Nota: En esta transcripción se ha respetado la ortografía original.
XI


En cambio, la curiosidad de muchos espectadores de los palcos y de las sillas parecía tener al de Rodrigo por objeto. Buscaban los lentes a Petrita, divina con su pelo oscuro partido en bandas y su vestido claro que le aprisionaba el talle, graciosamente apoyado en la almohadilla escarlata de la baranda del antebrazo, cubierto por el guante, entre cuyos blancos dedos brillaba el nácar de los gemelos. Buscaban también a Josefina, con su arrogancia de mujer hermosa y su distinguida altivez de virtuosa dama, sentada junto a la noble doña Luz, que vestía severamente de negro.

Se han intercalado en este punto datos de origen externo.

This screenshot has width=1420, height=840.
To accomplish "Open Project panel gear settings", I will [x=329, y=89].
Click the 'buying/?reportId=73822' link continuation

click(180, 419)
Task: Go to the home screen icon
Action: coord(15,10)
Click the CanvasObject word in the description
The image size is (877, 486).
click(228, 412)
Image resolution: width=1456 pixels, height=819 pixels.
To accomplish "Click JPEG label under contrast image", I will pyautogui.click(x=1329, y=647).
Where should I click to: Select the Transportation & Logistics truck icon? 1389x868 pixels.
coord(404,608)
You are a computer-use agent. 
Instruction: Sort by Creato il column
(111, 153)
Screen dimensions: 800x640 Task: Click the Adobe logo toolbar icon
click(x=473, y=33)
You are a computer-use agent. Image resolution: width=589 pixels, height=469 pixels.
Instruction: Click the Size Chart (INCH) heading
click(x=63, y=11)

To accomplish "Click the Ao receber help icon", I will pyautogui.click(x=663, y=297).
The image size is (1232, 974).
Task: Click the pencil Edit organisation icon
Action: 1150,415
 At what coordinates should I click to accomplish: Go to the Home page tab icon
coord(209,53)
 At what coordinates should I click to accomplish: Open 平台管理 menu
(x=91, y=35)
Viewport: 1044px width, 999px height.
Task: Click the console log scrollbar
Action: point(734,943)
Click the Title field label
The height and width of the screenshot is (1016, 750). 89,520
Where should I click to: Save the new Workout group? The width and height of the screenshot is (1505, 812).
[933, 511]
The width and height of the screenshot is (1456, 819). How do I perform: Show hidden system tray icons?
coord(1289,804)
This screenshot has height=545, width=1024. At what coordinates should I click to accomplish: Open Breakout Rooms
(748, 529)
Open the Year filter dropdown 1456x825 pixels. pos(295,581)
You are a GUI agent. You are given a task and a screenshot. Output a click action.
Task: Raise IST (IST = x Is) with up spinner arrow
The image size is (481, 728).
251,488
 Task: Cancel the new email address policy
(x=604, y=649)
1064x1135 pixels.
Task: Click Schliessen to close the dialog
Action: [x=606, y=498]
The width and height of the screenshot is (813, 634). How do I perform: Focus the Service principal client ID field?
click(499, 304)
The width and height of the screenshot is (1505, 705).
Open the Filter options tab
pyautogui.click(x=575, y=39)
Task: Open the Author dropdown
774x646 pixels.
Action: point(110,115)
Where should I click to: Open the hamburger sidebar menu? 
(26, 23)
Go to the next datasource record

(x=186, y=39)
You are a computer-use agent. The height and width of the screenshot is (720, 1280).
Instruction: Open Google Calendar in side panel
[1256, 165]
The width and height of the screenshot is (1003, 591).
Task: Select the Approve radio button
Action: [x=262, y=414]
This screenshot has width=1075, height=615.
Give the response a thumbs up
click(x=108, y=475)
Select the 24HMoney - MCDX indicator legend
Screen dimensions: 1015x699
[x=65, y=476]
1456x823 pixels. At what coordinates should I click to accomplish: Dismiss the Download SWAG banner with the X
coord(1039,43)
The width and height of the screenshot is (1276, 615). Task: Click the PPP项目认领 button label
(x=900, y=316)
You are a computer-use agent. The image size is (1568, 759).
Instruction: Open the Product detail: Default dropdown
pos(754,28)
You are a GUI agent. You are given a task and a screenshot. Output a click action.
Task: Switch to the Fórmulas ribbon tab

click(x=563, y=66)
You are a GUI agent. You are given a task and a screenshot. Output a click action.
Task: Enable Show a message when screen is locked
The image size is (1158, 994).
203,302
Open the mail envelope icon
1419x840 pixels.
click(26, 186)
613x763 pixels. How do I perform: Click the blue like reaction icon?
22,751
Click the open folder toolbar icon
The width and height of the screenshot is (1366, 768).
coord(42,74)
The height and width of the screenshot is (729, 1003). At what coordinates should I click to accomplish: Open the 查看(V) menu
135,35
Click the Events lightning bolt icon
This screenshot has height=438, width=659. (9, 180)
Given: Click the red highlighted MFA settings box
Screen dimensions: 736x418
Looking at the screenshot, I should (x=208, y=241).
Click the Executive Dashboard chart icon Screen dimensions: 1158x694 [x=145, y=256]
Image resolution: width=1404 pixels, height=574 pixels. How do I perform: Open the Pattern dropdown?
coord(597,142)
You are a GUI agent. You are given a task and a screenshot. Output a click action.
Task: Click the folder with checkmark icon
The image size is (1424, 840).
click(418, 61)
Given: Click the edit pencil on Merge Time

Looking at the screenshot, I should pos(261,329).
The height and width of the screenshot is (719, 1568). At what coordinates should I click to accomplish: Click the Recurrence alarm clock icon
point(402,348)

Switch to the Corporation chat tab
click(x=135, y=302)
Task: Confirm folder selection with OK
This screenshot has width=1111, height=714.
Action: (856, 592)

Al entrar, habían contestado acá y allá los saludos de algunas personas de su amistad. Aurora y su madre estaban con la familia del gobernador; Pedro Lujan, en el palco del teniente coronel Romero, y Luis Contreras, en una silla de primera fila, cerca del callejón de las cuadras, donde, cuando terminaron los clowns, una doble fila de criados con librea azul dejó calle a un equilibrista, mientras la orquesta rompía en un vals lento. También estaba en sillas Román de Herrera, el joven estudiante de último de Leyes y ya novio de Petra. — ¡Tonta, mírale! ¡Vuelve la cabeza! — la aconsejaba Josefina,

Y como en la disposición que se habían sentado quedaba Petra dándole al novio la espalda, esperó que el equilibrista concluyese y le propuso a la joven cambiar de sitio con el pretexto de «favorecer a los enamorados» . No tardó en descubrir algo ingrato: cerca de Román ocupaba otra silla el maldito notario eclesiástico..., el único hombre que, con su capa de beato, osaba hacerle la corte...; ¡pero qué hombre, gran Dios!... Le observaba mirarla con descaro a través de unos enormes gemelos negros de latón, por debajo de los cuales, y entre sus manos morenas y huesudas, no se descubrían sino la boca grande de macho cabrío, con dientes amarillos, rodeada de hirsuta y rizosa barba de azabache. El cráneo, completamente calvo, excepto por encima de las orejas, relucía como una vieja calavera bruñida y puntiaguda.

Era la primera vez que le veía sin sombrero, y llegaba Josefina al colmo de la repugnancia. El hombre aquel que, a fuerza de cinismo, quería imponérsele, sin disimular siquiera su fealdad, la llenaba de ira. Pasaba de los cincuenta años y, ¡oh, adorador macabro!..., ¿no juzgaba siquiera indispensable para merecerla ni aun limpiarse aquellas uñas largas y achocolatadas por el tabaco, que lucían festones de negrísima porquería?

Rabiosa contra él, cayeron sus ojos en Rodrigo, muy atento a ver cómo cambiaba el espectáculo.